▶ **Requirement**
The answer should consist of each line below that contains the word "Heating".

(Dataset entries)
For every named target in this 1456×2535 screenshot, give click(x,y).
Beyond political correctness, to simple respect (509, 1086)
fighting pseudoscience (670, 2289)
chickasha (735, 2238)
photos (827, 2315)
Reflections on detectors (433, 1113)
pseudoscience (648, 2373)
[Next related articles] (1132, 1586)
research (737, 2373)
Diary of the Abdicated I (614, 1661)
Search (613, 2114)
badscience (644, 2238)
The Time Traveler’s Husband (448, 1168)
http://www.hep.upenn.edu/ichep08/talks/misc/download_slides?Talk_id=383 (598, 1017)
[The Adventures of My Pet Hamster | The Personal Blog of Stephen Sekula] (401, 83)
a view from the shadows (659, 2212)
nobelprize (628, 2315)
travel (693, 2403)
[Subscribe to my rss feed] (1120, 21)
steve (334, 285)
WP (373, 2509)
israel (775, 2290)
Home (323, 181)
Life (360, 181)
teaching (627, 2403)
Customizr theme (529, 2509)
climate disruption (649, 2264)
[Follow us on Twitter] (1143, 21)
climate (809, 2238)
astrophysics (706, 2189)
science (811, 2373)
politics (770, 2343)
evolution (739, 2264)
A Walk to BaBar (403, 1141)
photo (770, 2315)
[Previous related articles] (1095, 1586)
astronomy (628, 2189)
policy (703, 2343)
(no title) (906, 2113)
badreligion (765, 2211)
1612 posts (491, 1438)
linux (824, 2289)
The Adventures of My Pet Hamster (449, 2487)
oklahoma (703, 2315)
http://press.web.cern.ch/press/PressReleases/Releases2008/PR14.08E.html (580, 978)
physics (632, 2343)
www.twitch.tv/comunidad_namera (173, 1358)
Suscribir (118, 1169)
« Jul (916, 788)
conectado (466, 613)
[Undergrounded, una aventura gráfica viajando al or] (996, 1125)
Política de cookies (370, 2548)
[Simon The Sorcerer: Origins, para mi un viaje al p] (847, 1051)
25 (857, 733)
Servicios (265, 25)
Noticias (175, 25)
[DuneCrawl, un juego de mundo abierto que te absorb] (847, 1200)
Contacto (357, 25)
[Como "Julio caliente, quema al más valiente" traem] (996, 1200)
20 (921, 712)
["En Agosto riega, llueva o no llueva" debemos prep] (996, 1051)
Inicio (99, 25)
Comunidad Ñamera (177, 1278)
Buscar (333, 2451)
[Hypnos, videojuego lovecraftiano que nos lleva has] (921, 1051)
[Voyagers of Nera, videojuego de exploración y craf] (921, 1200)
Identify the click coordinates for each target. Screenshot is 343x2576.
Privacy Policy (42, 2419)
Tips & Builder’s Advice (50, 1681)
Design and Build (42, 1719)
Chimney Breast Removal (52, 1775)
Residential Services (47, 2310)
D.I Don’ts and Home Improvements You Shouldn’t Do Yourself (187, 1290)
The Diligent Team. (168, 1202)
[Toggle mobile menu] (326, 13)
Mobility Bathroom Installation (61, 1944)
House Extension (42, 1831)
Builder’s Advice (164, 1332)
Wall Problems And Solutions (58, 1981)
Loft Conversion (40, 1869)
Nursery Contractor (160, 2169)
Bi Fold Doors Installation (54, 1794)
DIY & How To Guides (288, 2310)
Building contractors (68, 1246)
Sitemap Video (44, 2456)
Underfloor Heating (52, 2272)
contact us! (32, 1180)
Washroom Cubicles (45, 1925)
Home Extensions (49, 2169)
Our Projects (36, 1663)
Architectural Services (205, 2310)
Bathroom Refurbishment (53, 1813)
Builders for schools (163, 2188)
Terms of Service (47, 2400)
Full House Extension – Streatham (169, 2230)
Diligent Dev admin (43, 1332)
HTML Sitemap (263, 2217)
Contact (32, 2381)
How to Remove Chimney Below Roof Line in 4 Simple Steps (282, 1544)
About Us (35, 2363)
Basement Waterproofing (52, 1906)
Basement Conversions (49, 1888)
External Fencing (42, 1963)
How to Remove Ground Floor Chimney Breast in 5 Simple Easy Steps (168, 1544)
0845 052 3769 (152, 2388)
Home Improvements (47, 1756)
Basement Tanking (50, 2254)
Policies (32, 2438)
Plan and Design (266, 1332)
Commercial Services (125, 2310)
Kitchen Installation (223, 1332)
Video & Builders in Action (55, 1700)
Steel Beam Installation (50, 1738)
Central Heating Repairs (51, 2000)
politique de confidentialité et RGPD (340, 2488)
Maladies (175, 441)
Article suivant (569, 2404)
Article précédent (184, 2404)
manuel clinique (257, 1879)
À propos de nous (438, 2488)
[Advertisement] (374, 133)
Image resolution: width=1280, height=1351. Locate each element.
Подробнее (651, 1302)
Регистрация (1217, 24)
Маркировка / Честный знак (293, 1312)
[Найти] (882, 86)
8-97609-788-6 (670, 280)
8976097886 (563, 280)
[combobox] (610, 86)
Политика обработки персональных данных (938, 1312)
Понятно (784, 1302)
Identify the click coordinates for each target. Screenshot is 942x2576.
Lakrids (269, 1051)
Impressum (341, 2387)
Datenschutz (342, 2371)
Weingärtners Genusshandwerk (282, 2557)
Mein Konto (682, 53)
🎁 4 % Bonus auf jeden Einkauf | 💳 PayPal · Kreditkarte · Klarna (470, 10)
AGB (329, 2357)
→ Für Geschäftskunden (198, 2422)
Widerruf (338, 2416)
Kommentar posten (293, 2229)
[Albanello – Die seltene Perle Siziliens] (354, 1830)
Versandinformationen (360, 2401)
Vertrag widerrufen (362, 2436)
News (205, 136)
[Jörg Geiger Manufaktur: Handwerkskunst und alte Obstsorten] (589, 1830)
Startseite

▶ **Result of this task**
Underfloor Heating (52, 2272)
Central Heating Repairs (51, 2000)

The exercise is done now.